Comprehensive, Personalized Treatment Strategies for Chronic Glomerulonephritis
Chronic glomerulonephritis (CGN) is not a single disease—but rather a group of progressive kidney disorders with diverse underlying causes and pathological patterns. Effective management begins with precise diagnosis: renal biopsy remains the gold standard for identifying the specific histological subtype—whether it's focal segmental glomerulosclerosis (FSGS), membranous nephropathy, IgA nephropathy, lupus nephritis, or another variant. This critical step determines whether the disease is currently active (showing ongoing inflammation or cellular proliferation) or in a quiescent, non-inflammatory phase.
Tailored Conservative Management for Stable or Non-Active Disease
When biopsy results reveal minimal or no active inflammation—such as in chronic scarring or fibrotic stages—aggressive immunosuppression is typically unnecessary. Instead, the focus shifts to slowing disease progression and protecting remaining kidney function. Key pillars include:
1. Rigorous Blood Pressure Control
Hypertension accelerates kidney damage in CGN. Target blood pressure is generally < 130/80 mmHg, often achieved with ACE inhibitors (e.g., lisinopril) or ARBs (e.g., losartan)—which offer dual benefits: lowering systemic pressure and reducing intraglomerular hypertension and proteinuria.
2. Proteinuria Reduction & Renal Protection
Even modest levels of proteinuria (>0.5 g/day) signal increased risk of long-term decline. ACEi/ARB therapy is first-line; if proteinuria persists, clinicians may add SGLT2 inhibitors (e.g., dapagliflozin)—recently FDA-approved for chronic kidney disease regardless of diabetes status—due to their proven renoprotective and cardio-protective effects.

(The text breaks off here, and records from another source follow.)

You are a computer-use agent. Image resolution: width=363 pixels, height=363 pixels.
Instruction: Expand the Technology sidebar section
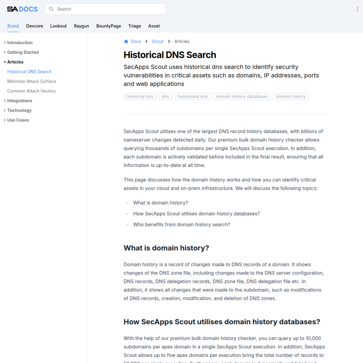(x=19, y=110)
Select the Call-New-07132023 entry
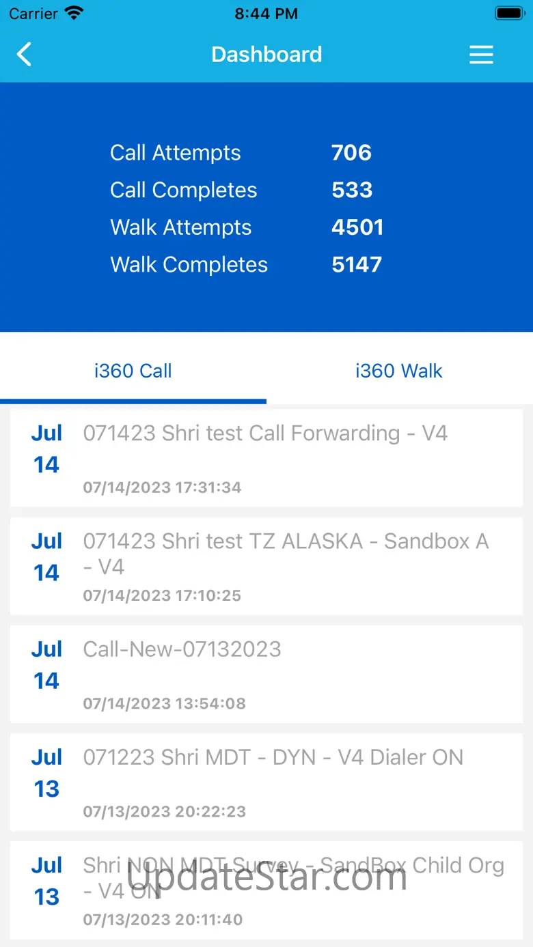Screen dimensions: 533x947 tap(182, 649)
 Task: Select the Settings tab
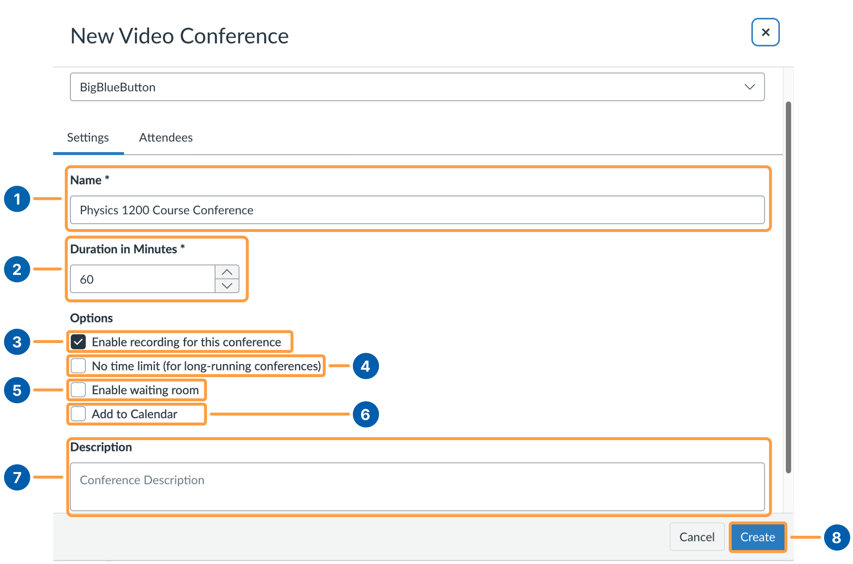[x=88, y=137]
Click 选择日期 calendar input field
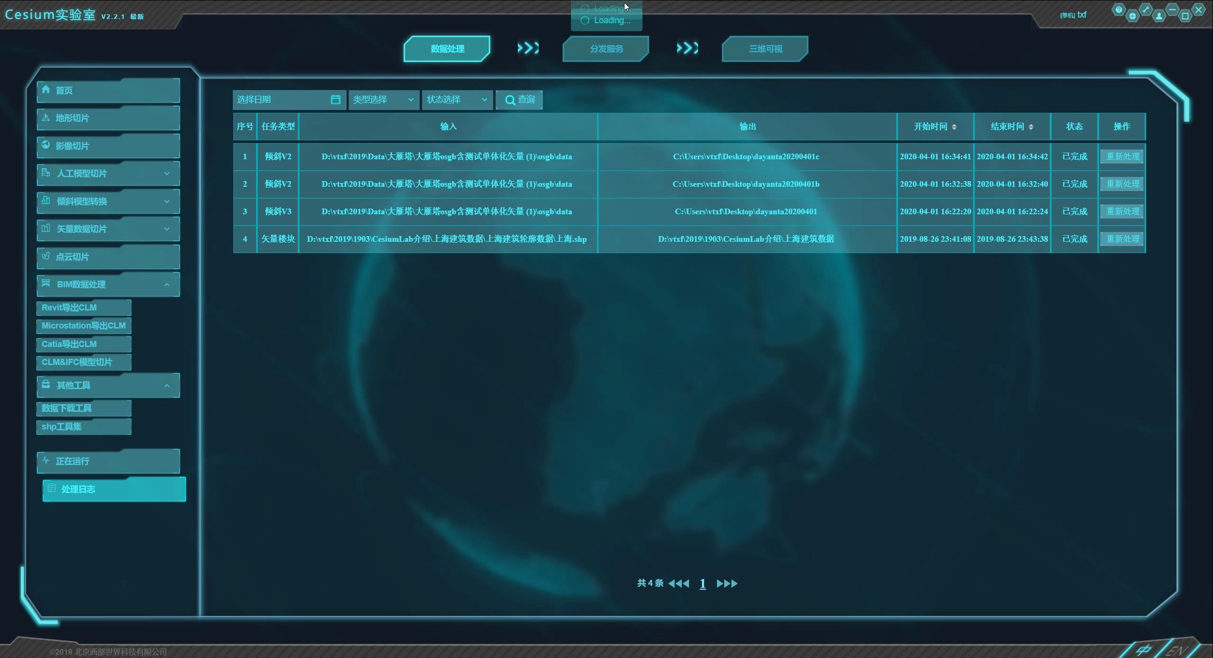This screenshot has height=658, width=1213. [x=288, y=99]
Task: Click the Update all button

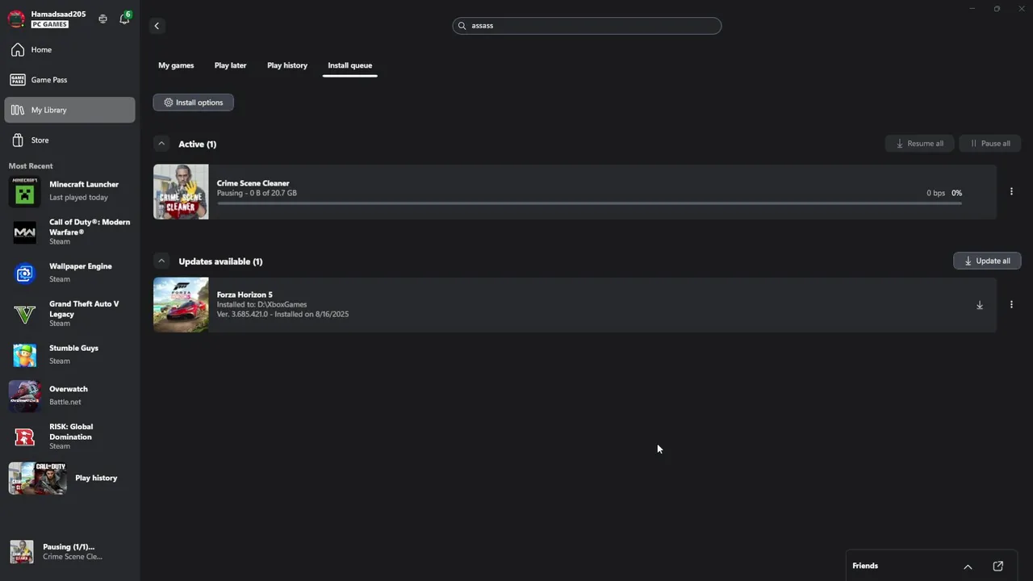Action: tap(987, 261)
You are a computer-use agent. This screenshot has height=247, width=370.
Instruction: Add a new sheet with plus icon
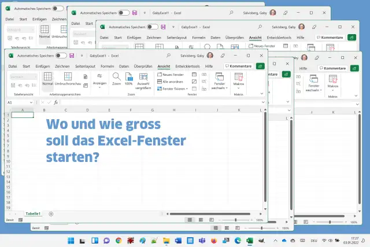(x=51, y=213)
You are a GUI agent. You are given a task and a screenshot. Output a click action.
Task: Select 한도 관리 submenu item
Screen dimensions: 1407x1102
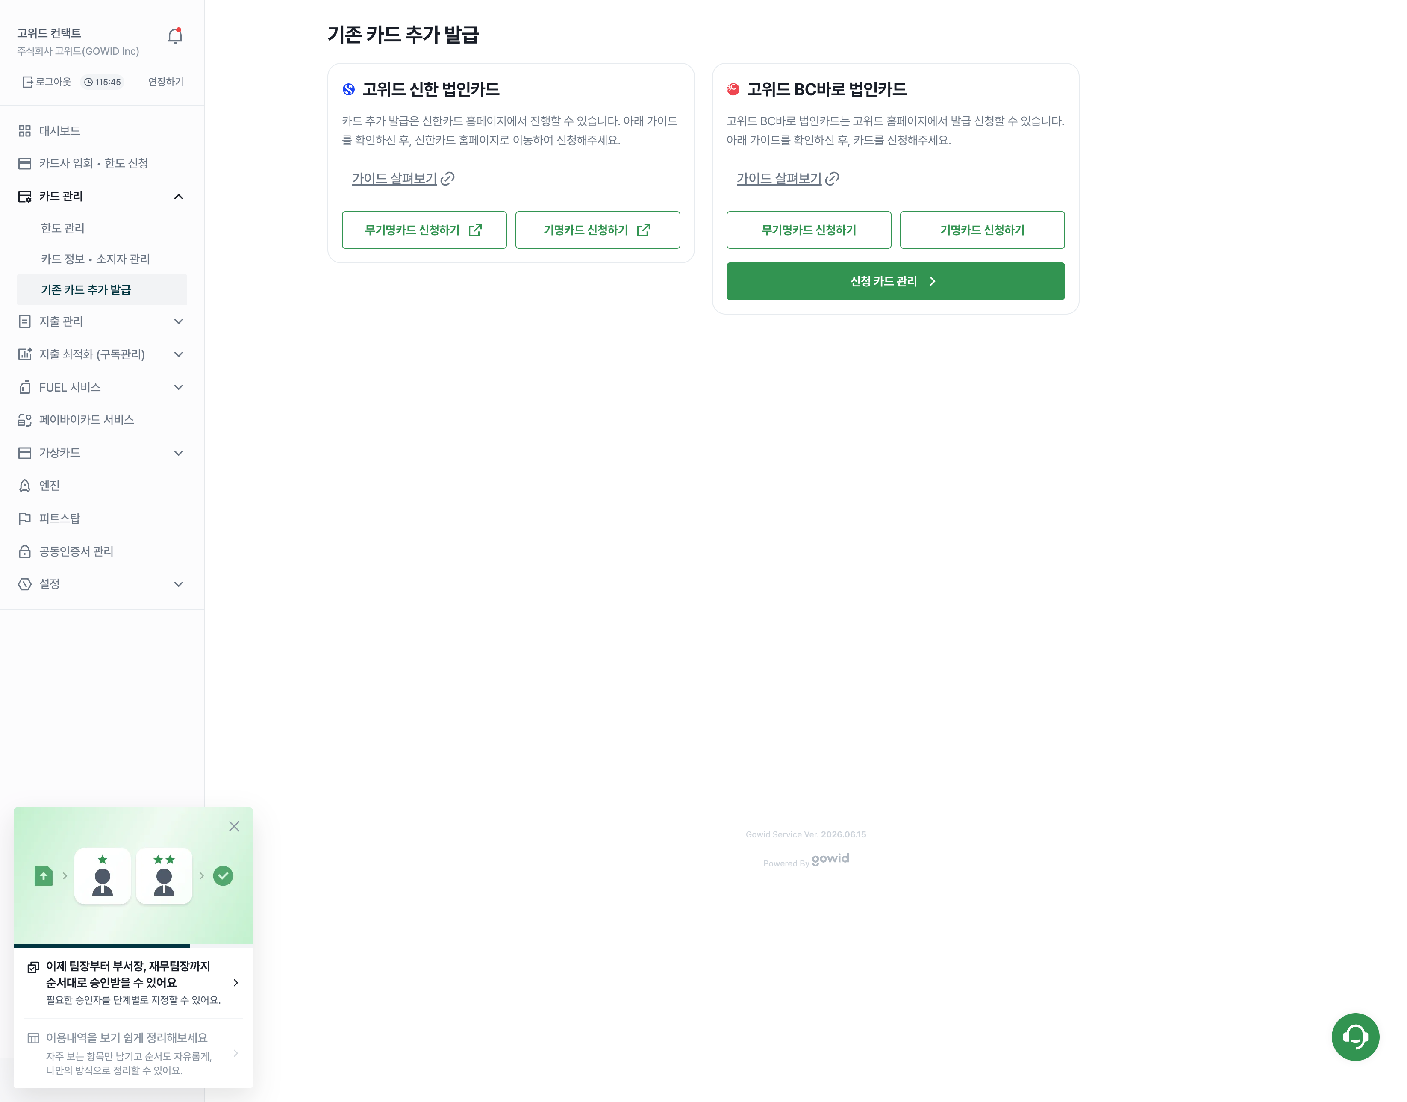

3. Lifestyle & Comorbidity Optimization
Dietary sodium restriction (< 2 g/day), smoking cessation, weight management, and tight control of dyslipidemia and glucose (if diabetic) are evidence-based, non-pharmacologic interventions that significantly improve outcomes and delay progression to end-stage renal disease (ESRD).
Immunomodulatory Therapy for Active or Proliferative Disease
When biopsy confirms active inflammation—such as endocapillary hypercellularity, crescent formation, or significant immune complex deposition—immunosuppressive therapy becomes essential to halt immune-mediated injury. Treatment is highly individualized based on histopathology, severity, rate of decline, and patient-specific factors (age, comorbidities, infection risk).
Corticosteroids: Dosing & Duration Matter
Oral corticosteroids (e.g., prednisone) are foundational—but dosing varies widely: low-dose regimens may suffice for mild IgA nephropathy, while high-dose pulse methylprednisolone followed by tapering is common in rapidly progressive glomerulonephritis. Duration must be carefully balanced—longer courses increase risks of osteoporosis, diabetes, and infections without always improving renal survival.
Combination Therapy for High-Risk Cases
In aggressive forms like ANCA-associated vasculitis or severe lupus nephritis, combining steroids with cytotoxic agents (e.g., cyclophosphamide) or newer biologics (e.g., rituximab, voclosporin) significantly improves remission rates and preserves kidney function. For patients intolerant to traditional agents, calcineurin inhibitors (e.g., tacrolimus) or mycophenolate mofetil (MMF) offer effective alternatives backed by robust clinical trial data.
Emerging Approaches & Long-Term Monitoring
Research is rapidly evolving—from complement-targeted therapies (e.g., eculizumab for C3 glomerulopathy) to B-cell depletion strategies and novel antifibrotic agents. Meanwhile, consistent monitoring—including serial eGFR tracking, urine albumin-to-creatinine ratio (UACR), and periodic imaging—is vital to assess treatment response and adjust strategy early. Shared decision-making between patient and nephrologist ensures goals align with quality-of-life priorities and personal values—making care not just effective, but truly patient-centered.